Three 1:20 scale industrial transformer models completed for export
We actually completed these models last month, a week ahead of schedule and they are now about to head off abroad, two to China and one to Brazil. They are part of an order for four identical 1:20 scale models, the first of which was completed and delivered before Christmas. If you click on the images to enlarge them, you’ll be able to see the high level of detail we can achieve at this large scale (the models are over a metre long). We made a similar model for the client over a year ago and it generated such a positive response from their overseas colleagues that they’ve come back to us for more.

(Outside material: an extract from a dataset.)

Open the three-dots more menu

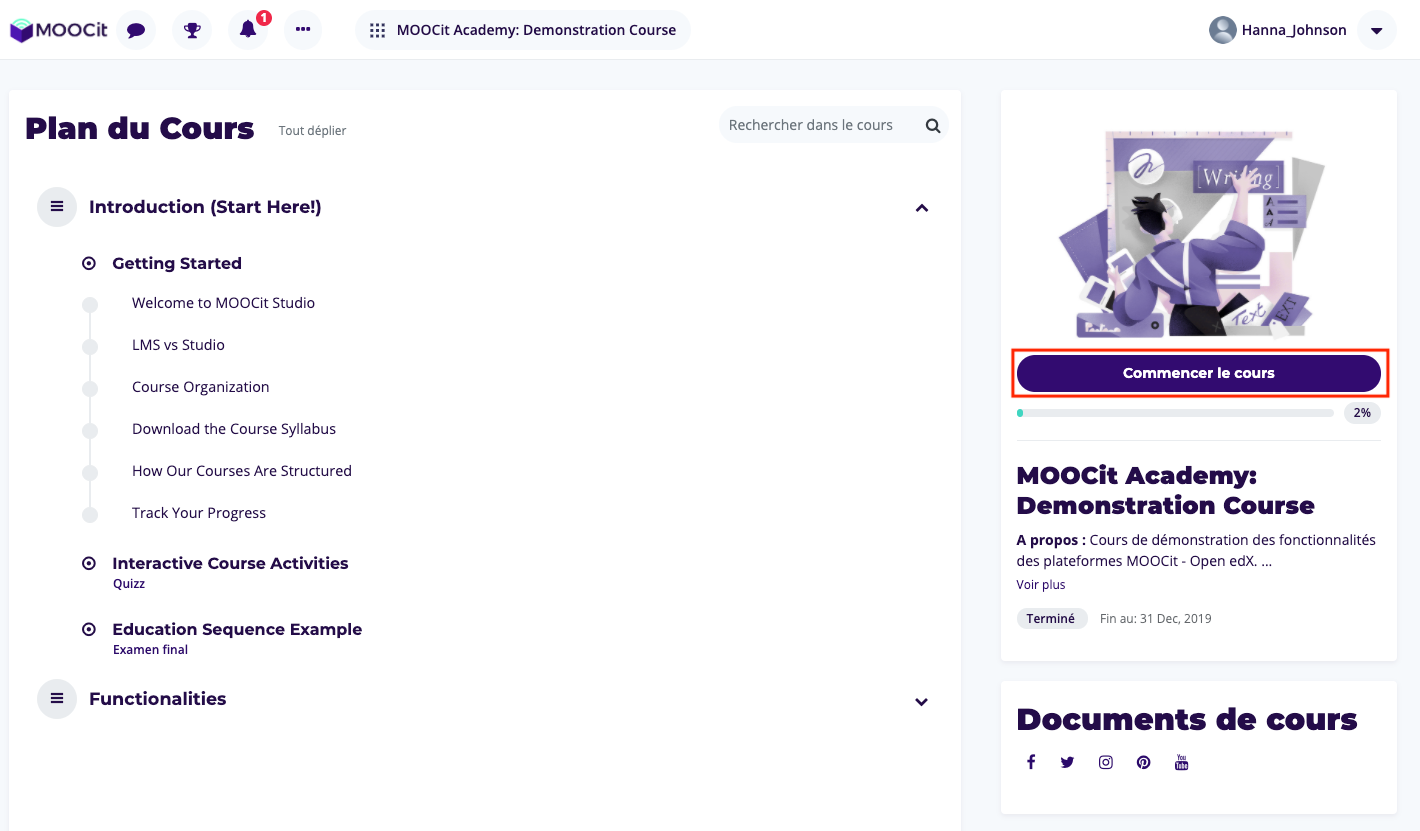(303, 30)
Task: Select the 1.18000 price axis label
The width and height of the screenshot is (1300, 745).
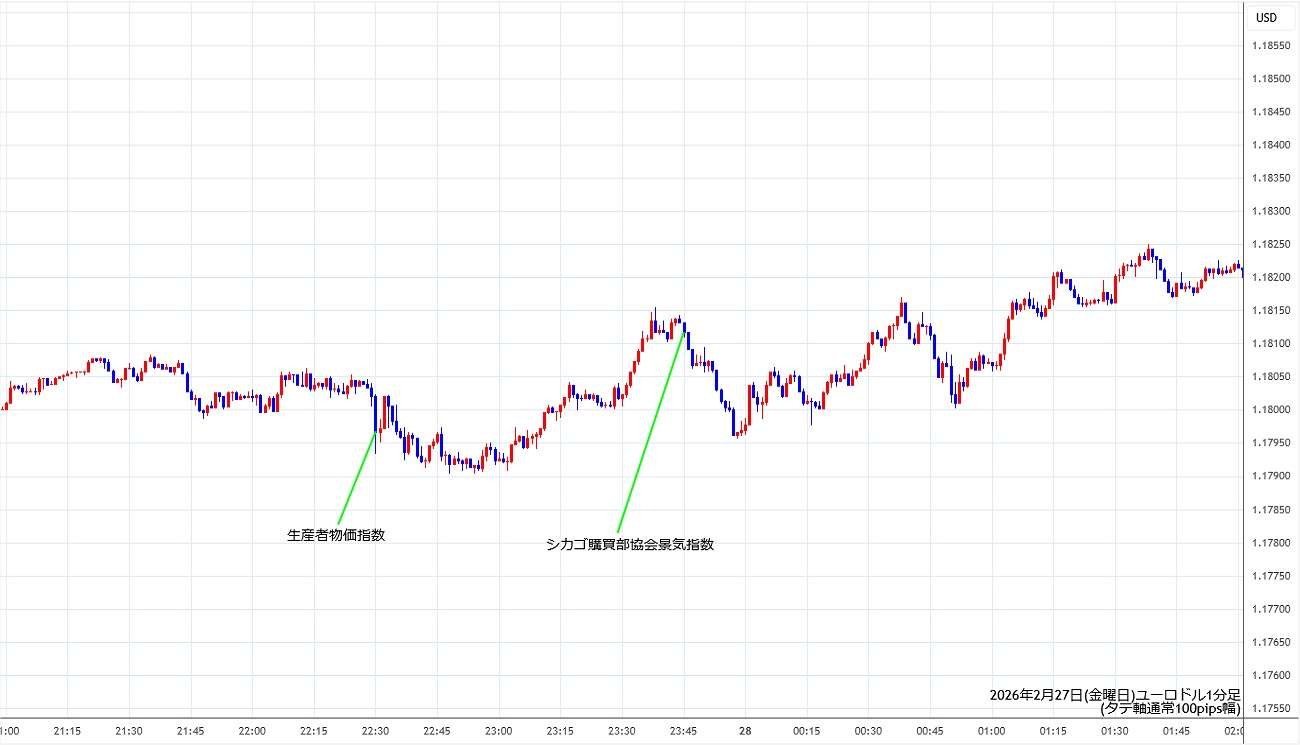Action: click(x=1269, y=410)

6 display models for HSBC branch refurb in Canada
Our latest confirmed order is for 6 models for display in a newly refurbished HSBC main branch in Canada. Commissioned as part of an ongoing worldwide branch refurbishment programme, we’ve created scores of these models over the past two years and sent them to HSBC branches in cities all over the globe. Designed to fit into standardized glass cabinets, the purpose of the models is to draw attention to newly created information panels featuring case studies of companies the bank has supported. So far we’ve created seven different model types, with more designs pending. All the models began as concept visuals which we then developed from prototypes through to final approved designs, before going into batch production. The main picture above shows four of the models in one of HSBC’s central London branches. The smaller images show close-up views of three of the model types.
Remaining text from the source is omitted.